便潜血検査で異常無しは大丈夫か?


便潜血検査は進行癌では陽性のことが多いのですが、小さな早期癌や平べったい病変(平坦型腫瘍)では感度がよくありません。大腸癌の危険性をもたれている方は便潜血検査が陰性でも一度、精密検査を受けられた方が安心でしょう。

また逆に便潜血検査が陽性とでてもかならずしも大腸癌があるとはいえません。痔によるものであることが多いです。決して癌ノイローゼになることなく御気軽に検査を受けてください。




参考

Int J Cancer 1997 Oct 9;73(2):220-224 Colorectal cancer mass-screening: estimation of faecal occult blood test sensitivity, taking into account cancer mean sojourn time. Launoy G, Smith TC, Duffy SW, Bouvier V Registre des cancers digestifs du Calvados, CJF INSERM 9603, Caen, France. Mass screening using the faecal occult blood test (FOBT) can reduce mortality from colorectal cancer. Reliable estimation of FOBT sensitivity is crucial in assessing the potential effectiveness of a mass-screening procedure. Available estimates could be inaccurate because they neglect the temporal aspect of screening. The aim of our study was to estimate the sensitivity of the FOBT in mass screening for colorectal cancer, taking into account the duration of the pre-clinical phase of the disease assessed by the mean sojourn time (MST), and to assess whether MST and FOBT sensitivity differ according to cancer subsite.

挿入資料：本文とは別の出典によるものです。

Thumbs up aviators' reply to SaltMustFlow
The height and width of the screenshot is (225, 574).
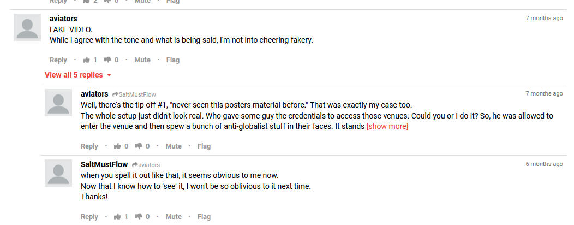pos(117,146)
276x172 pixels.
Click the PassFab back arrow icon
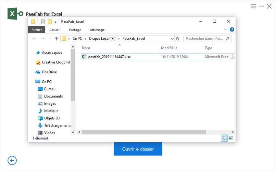point(12,160)
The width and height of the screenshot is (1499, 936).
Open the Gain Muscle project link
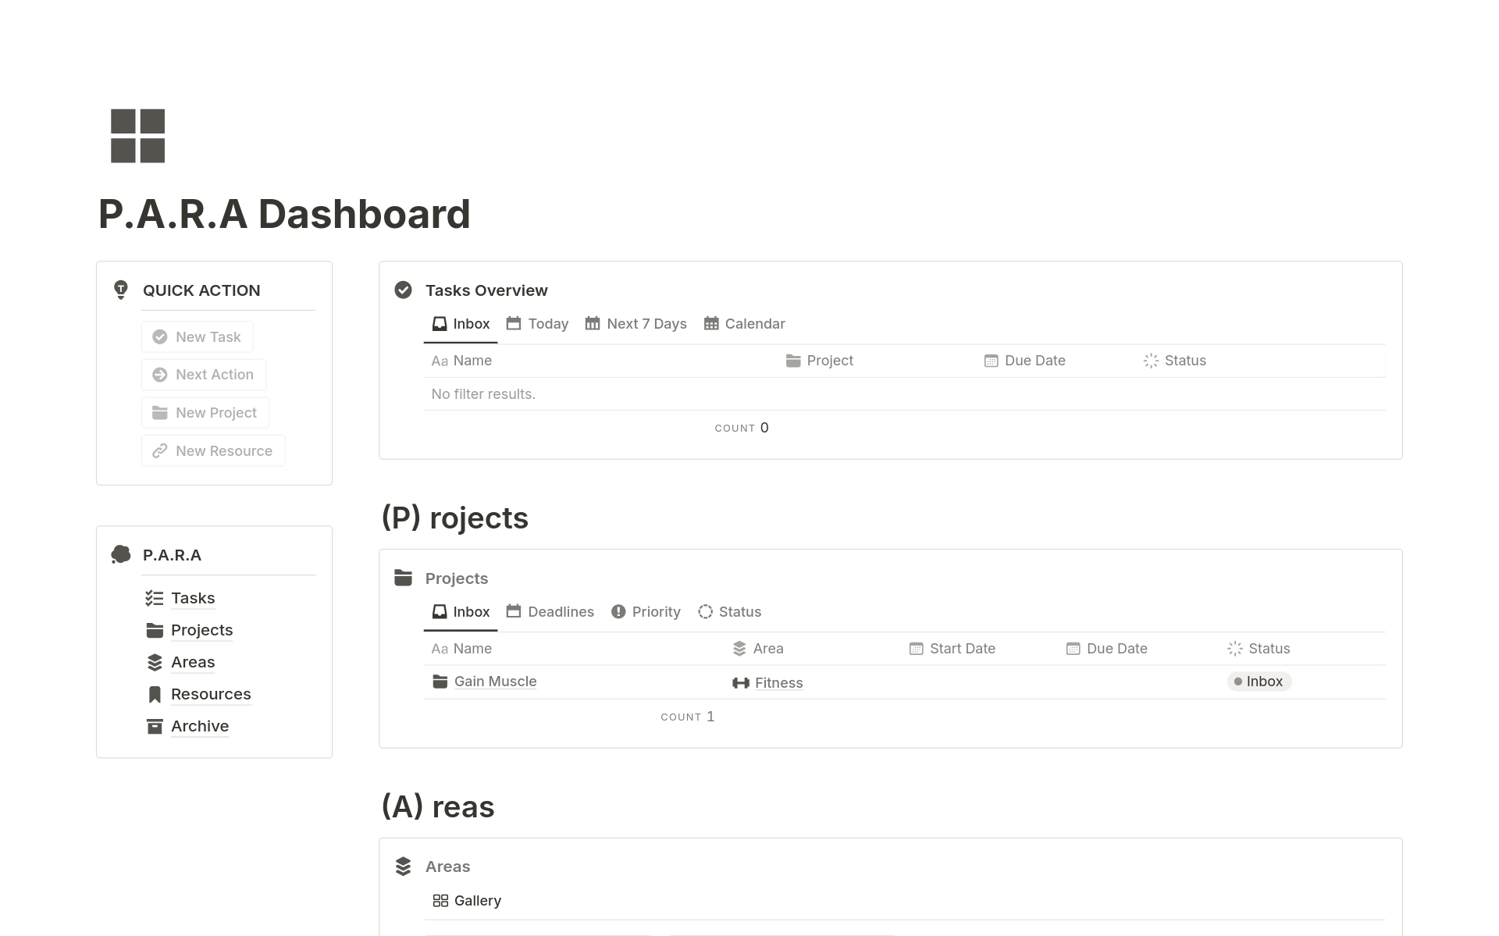(x=495, y=681)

We analysed data taken from the first round of the mass-screening programme of the department of Calvados (France), involving 164,364 subjects of whom 43.4% participated in FOB screening. MST and sensitivity were estimated using a simple empirical approach, a traditional maximum likelihood method and log-linear modelling using the Bayesian technique of Gibbs sampling. MST was estimated as between 4.5 and 5 years for all subsites combined. According to the Gibbs sampling method, MSTs were 3.5, 6.4 and 2.6 years for proximal colon, distal colon and rectal cancer, respectively. Our estimation methods give a low sensitivity for the FOBT (50%), results for different subsites being closer to each other, slightly higher for proximal cancer. Our results strongly suggest that tumour growth rates are very different according to subsite, slowest for distal cancer and speediest for rectal cancer. Consideration of FOBT sensitivity without MST appears unreliable. Our results by subsite suggest that combining FOBT and sigmoidoscopy could be a good strategy for colorectal cancer screening.

大腸癌に対する便潜血検査(FOBT)の感度が50%であるというのが、この論文の要旨です。すなわち、大腸癌の患者さんのうち半分は便潜血検査では見逃されてしまうのです。より、小さな病変である前癌状態(ポリープ)では、さらに感度が低いといわれています。